STUDY QUESTIONS:
1 > According to the CAMH article, how many recommendations did the expert panel make?
2 > Translate this sentence from the CAMH article into Spanish: "The provincial government said it welcomed the report and would review its findings."
3 > Reproduce the CAMH article from "In November, another" up to and including "Brown said in a statement.".

PAGE EXCERPT:

+---+

CAMH changing day pass system, installing fences after review of escaped patients
Posted December 18, 2019 7:57 am.
Last Updated December 18, 2019 6:20 pm.
A prominent Toronto psychiatric hospital vowed Wednesday to implement all recommendations made by an external panel that probed recent cases of patients with a violent history escaping the facility.
Catherine Zahn, president of the Centre for Addiction and Mental Health, said the hospital will build new infrastructure and change its system of patient passes.
It will also communicate more often with police and build an outdoor area enclosed by fences, she said.
Zahn said the institution had already begun taking steps to improve its processes in anticipation of the report, and will start to implement the remaining changes in the new year.
“We know that the community and our partners expected us to take swift action to restore their trust in our ability to balance protecting public safety and supporting patient recovery,” she said in a statement.
“I’m confident the recommendations will enhance our ability to do that.”
The changes are among 12 recommendations made by an expert panel after multiple people escaped from the hospital’s forensic facility, which treats people found not criminally responsible for violent crimes.
Zhebin Cong was a patient at the hospital who escaped in July and fled to China after he was found not criminally responsible for the second-degree murder of his roommate.
Later that month, Ahmed Sualim — who was found not criminally responsible in a series of violent robberies — went missing from the psychiatric hospital, though authorities were able to find him the same day.
In November, another man found not criminally responsible for aggravated assault escaped from the same facility and was found by police a day later.
Another man found not criminally responsible for assault with a weapon and possession of a weapon escaped the hospital in late November and was found and returned within 24 hours.
Adalsteinn Brown, the health policy professor who chaired the review, said the recommendations should improve community safety and help patients complete their treatment.
“Although the risk of unauthorized leaves by patients will persist, our recommendations should help maximize patients’ return to their communities,” Brown said in a statement.
The provincial government said it welcomed the report and would review its findings.
“The panel’s recommendations will help improve the hospital’s protocols and will better protect patients and the surrounding community,” Hayley Chazan, spokeswoman for Health Minister Christine Elliott, said in an email.
“Our government looks forward to working alongside CAMH as we review the expert panel’s recommendations and determine how we can support their implementation.”

+---+

DATA SHOWN:
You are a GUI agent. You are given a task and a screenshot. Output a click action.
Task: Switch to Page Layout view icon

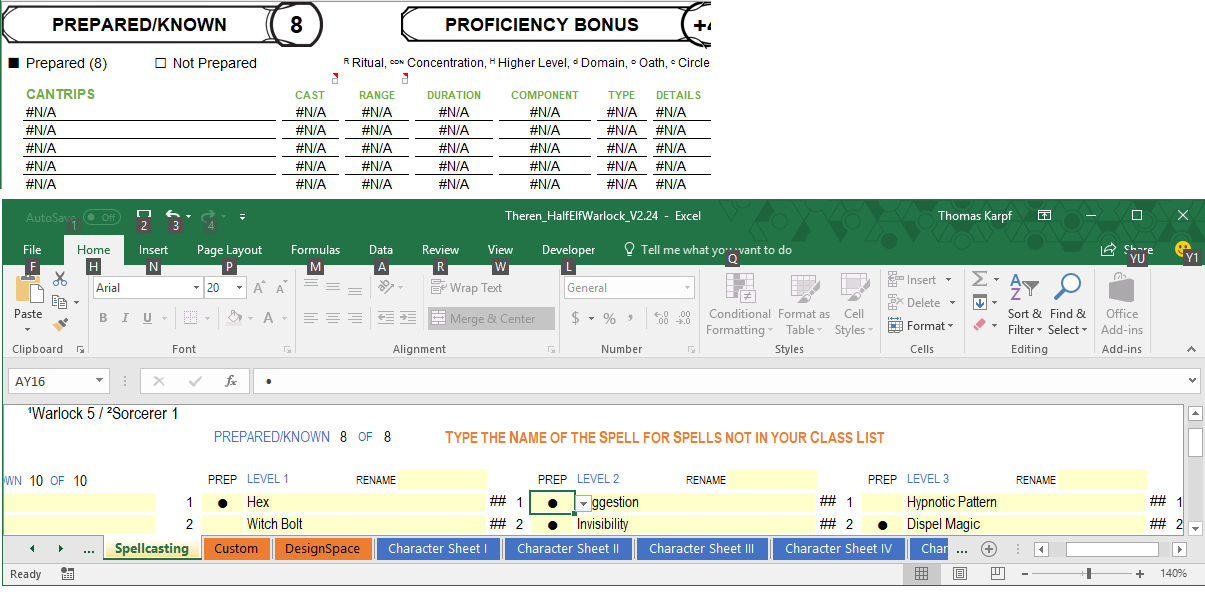pyautogui.click(x=959, y=574)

+---+

TASK-BY-TASK RESULTS:
1 > 12

2 > El gobierno provincial dijo que acogía con satisfacción el informe y que revisaría sus conclusiones.

3 >
In November, another man found not criminally responsible for aggravated assault escaped from the same facility and was found by police a day later.
Another man found not criminally responsible for assault with a weapon and possession of a weapon escaped the hospital in late November and was found and returned within 24 hours.
Adalsteinn Brown, the health policy professor who chaired the review, said the recommendations should improve community safety and help patients complete their treatment.
“Although the risk of unauthorized leaves by patients will persist, our recommendations should help maximize patients’ return to their communities,” Brown said in a statement.